If this is the first half of your visit on earth the chances are this film is not for you. Even viewers who have been here longer may find the film excruciatingly slow, painfully confronting, or both. Staring into the face of death can be like that. But if you have ever pondered the reason or sequel for your visit, the poignantly introspective essay on aging and death, ironically called Lucky (2017), may be one of the most honest films you have ever seen.

It may be a metaphor for life itself, but the plot is as insubstantial as it is profound. Framed by the wide and dusty Arizona desert, Lucky (Harry Dean Stanton) is a humourless and crabby 90-year old loner whose daily routines are repetitive and banal. We meet him at an aesthetic low point in his sagging underwear, meticulously conducting his morning yoga stretches in between puffing his packet-a-day lifetime habit. Just as he sets out on his daily pattern of visiting a shop or bar or wandering the streets of his small-time nowhere town, he notices a kitchen clock ominously flashing 12:00 and falls to the floor. His doctor confirms that the unhurt but dazed Lucky has nothing wrong with him other than being old.

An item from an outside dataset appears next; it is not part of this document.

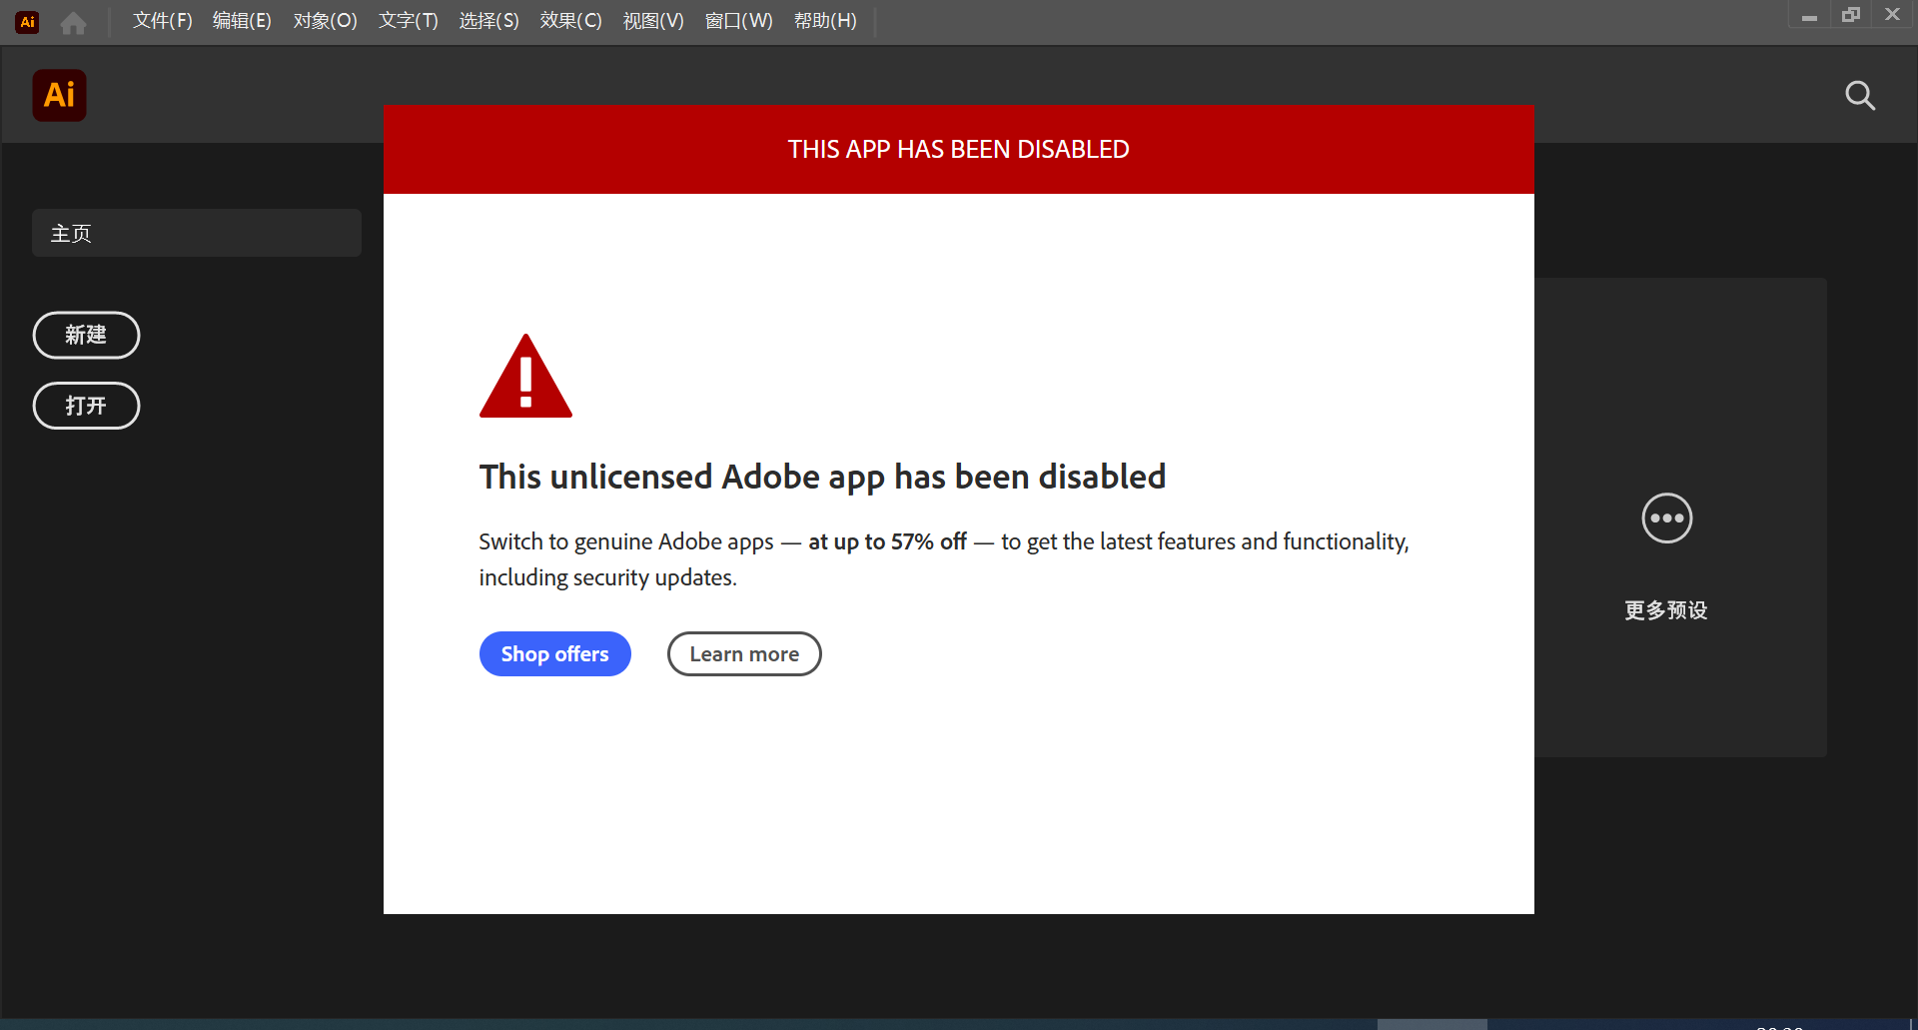
Task: Close the Illustrator window
Action: pos(1892,15)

The fall is Lucky's epiphany for confronting his mortality and, as an atheist, there is no comfort to be found in a higher power. Not much more happens in this film. A friend deep in grief over his missing 100-year old tortoise named President Roosevelt becomes a dark comedic touchstone for the same inconsequential and inevitable fate that awaits Lucky and the audience. The doctor and the tortoise are hinge points that shape the sparse narrative; another occurs at a young boy's birthday party where the usually morose Lucky unexpectedly sings a mournfully beautiful Spanish song. It is the only scene where Lucky appears to embrace the rawness of being alive. If there is a tension curve it snaps taut when he speaks the words "I'm scared" at what lies ahead; mercifully, the curve softens with a glimmer of optimism in the film's final scene.

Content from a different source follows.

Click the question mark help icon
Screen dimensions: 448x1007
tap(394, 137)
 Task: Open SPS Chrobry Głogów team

This minimalist narrative compacted tightly into 88 minutes feels so much bigger because it is. The film's centre of gravity is Lucky's face, where the camera spends a lot of time looking into the sunken sadness and deeply etched markings of decades gone by. It's a face that rarely emotes except for annoyance, confusion, or fear, which heightens the contrast with his almost spiritual gaze while singing the Spanish lament that means 'Going Back'. It seems odd to credit Stanton with performance authenticity given that, in reality, he is an old man playing an old man.

For many fans of Stanton and his long illustrious career, the film climaxes in two very different worlds. The fact that he passed away late last year before he saw the film's release transforms his final work into something akin to an existential masterpiece.